CRYPTOCard CEO Neil Hollister responds to our recent column, 'Being rational about resellers in the cloud' and suggests that security services could be the means by which resellers can take on the big service provider players.

Cryptocard CEO Neil Hollister responds to our recent column, 'Being rational about resellers in the cloud' and suggests that security services could be the means by which resellers can take on the big service provider players. 

In his February column, Billy MacInnes made some valid points about resellers and the cloud. Certainly it raises some questions for the channel but are they, as Private Frazer might say, 'doomed'?

I don't believe so. In fact, I think the security-as-a-service model offers the resellers the platform they need to take on service providers and win. What it comes down to is the right technology. You might be thinking, oh of course Cryptocard would say that, but just bear with me for a few moments and I'll explain.

Whatever industry your clients operate in, whether that be government, retail or financial, when it comes to security they all have one thing in common; increasing anxiety about identity theft and how that compromises their data and even reputation.

Every week we read about yet another company has been hacked, attacked or compromised in some way. The growth in mobility, remote working, Bring Your Own Device (BYOD) and putting apps into the cloud is only serving to further compound the problem.

Once a company has suffered a security breach it takes a lot of hard work to win back customer trust and rebuild the business. As a result, customers are looking at their security policies and thinking about how they can develop robust strategies for the modern, post PC era.

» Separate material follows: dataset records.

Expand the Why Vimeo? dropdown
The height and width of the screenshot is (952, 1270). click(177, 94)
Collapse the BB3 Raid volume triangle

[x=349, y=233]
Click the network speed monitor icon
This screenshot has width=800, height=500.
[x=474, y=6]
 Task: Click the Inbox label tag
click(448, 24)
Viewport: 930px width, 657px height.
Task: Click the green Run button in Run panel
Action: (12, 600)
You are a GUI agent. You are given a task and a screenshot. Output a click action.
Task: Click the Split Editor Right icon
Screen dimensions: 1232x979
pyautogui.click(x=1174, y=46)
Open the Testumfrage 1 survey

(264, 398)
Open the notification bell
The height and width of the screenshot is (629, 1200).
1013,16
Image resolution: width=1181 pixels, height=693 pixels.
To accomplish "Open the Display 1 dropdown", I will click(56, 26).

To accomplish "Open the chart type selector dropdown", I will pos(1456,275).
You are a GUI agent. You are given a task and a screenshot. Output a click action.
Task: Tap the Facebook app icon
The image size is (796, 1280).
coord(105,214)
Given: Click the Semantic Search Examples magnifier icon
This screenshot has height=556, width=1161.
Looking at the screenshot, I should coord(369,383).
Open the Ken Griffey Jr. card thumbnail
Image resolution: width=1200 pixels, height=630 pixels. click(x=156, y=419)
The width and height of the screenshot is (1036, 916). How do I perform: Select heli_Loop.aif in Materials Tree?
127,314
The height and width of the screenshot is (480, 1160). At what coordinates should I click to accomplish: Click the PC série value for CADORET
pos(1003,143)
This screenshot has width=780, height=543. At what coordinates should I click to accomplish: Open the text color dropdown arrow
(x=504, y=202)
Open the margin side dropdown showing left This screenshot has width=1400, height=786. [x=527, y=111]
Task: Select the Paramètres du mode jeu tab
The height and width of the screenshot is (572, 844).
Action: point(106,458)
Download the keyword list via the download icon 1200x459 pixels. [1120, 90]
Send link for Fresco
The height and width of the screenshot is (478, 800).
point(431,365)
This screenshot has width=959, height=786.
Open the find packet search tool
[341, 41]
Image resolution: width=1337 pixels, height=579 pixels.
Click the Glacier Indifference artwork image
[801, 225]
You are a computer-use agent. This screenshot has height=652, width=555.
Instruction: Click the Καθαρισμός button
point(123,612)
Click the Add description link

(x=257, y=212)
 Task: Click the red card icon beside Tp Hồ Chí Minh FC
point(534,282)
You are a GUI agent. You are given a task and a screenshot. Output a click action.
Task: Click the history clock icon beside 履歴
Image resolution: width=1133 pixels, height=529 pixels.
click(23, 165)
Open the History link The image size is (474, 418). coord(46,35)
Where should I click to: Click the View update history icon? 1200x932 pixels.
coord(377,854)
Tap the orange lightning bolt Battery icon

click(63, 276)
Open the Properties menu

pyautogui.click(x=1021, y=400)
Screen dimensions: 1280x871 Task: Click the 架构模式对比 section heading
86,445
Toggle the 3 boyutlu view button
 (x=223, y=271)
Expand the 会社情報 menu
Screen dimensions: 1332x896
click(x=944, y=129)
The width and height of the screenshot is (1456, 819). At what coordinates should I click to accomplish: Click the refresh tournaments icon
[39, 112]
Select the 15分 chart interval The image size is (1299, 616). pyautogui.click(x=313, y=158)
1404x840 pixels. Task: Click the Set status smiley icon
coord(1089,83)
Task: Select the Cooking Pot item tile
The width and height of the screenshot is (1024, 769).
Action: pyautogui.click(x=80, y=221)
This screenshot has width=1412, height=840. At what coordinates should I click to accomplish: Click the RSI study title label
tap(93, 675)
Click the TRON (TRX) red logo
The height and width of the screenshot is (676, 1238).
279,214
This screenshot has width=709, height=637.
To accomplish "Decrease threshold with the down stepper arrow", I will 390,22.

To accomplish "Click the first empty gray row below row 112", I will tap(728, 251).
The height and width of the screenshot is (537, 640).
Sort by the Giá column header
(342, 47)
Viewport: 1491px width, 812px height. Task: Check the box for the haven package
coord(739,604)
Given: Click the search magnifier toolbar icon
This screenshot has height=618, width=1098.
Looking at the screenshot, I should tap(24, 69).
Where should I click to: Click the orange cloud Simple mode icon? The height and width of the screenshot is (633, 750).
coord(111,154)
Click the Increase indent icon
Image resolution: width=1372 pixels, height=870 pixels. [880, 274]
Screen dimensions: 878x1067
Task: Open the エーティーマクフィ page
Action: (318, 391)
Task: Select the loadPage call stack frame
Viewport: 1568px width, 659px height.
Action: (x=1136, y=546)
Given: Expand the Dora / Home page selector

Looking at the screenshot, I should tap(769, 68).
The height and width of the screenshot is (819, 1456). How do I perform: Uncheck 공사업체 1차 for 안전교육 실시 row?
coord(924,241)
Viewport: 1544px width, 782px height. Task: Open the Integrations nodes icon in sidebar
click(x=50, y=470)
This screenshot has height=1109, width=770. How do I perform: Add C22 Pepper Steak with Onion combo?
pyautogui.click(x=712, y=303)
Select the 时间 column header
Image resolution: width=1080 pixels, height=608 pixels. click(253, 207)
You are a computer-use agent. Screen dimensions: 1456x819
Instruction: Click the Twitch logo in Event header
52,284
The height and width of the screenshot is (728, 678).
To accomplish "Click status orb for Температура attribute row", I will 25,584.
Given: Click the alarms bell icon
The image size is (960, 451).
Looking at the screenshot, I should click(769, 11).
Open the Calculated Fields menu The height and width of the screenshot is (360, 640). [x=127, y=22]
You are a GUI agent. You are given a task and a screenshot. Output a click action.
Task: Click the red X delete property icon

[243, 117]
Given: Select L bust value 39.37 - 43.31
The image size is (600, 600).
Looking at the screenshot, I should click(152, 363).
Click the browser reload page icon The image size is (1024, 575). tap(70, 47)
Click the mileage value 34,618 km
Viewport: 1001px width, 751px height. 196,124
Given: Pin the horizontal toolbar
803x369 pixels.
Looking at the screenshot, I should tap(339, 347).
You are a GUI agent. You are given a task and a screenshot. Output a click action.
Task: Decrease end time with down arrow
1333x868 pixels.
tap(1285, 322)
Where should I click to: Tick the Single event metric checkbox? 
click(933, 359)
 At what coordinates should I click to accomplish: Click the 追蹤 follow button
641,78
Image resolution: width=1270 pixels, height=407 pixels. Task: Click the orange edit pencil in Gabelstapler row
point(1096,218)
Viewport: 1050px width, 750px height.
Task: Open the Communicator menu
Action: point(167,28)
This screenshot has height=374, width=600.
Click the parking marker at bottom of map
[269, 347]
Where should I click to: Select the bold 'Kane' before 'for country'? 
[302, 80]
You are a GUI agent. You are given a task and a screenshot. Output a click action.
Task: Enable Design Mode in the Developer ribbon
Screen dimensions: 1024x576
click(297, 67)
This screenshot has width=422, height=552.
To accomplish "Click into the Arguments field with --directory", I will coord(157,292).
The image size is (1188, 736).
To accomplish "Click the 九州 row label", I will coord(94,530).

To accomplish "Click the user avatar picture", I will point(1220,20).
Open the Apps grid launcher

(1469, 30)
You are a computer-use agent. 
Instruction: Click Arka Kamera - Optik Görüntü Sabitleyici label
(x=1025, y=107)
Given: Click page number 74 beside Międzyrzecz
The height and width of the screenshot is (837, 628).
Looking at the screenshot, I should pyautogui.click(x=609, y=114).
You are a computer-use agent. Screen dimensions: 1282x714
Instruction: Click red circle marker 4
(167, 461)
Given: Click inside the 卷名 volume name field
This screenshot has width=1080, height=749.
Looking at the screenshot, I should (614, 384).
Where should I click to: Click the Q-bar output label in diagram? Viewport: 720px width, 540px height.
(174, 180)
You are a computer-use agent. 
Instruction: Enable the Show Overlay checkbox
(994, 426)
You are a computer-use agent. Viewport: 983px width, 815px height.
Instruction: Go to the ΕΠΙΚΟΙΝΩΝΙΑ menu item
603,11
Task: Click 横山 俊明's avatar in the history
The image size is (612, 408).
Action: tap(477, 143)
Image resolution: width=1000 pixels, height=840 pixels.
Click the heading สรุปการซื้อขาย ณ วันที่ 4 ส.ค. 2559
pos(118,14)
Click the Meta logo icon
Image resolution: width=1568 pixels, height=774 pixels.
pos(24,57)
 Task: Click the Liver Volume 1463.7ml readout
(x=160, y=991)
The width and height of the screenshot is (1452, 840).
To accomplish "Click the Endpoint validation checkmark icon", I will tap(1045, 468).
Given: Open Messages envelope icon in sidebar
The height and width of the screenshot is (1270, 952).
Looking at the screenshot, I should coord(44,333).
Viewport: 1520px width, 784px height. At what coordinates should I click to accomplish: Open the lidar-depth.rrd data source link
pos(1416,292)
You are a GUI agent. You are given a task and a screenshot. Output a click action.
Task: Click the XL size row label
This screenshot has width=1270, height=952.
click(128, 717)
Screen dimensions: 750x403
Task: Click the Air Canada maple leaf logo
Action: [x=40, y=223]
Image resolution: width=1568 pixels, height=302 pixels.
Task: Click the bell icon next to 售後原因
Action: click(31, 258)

Whilst there is more acceptance at a corporate level that cloud technologies should be at the centre of future security strategies, the channel hasn't always had all the right answers. But security-as-a-service is the channel's answer to this challenge.

For example, authentication-as-a-service provides more choice and flexibility about the types of tokens people use to access the corporate network from hardware to soft tokens such as SMS or apps delivered to iPhones, Android or Blackberry.

As a result the process of managing and maintaining authentication, which historically has been a barrier to adoption, has become highly automated. What used to take a whole team of people to deploy and manage thousands of tokens, can now be done by a reseller using their own servers and a small team. For the channel this is the opportunity they've been waiting for; with one single platform they can host their client's authentication infrastructure and scale it as required.

Very few resellers offer end user organisations the ability to remotely manage and configure their security as previously it has been viewed as complicated and expensive. But delivering security over the cloud breaks down those barriers. In the past resellers have worried that the cloud will mean having to find thousands of new customers. Whilst I can't speak for all security services provided over the cloud, I can say that authentication-as-a-service offers excellent annuity revenues and that the centralised management is helping many of the partners we work with to be seen as trailblazers by their clients.

I agree with Billy that whilst the cloud is now an established technology approach, companies will want to work with trusted partners to implement it in a way that is right for their business. This puts the channel on the front foot. What it then needs is the technology that delivers on two fronts. Firstly, it must create a more secure perimeter for their clients (otherwise what's the point?). And secondly it must deliver for their own business, allowing them to drive revenue and be competitive. 

The cloud doesn't mean the end for the channel, far from it. In fact, it must just reinvigorate it.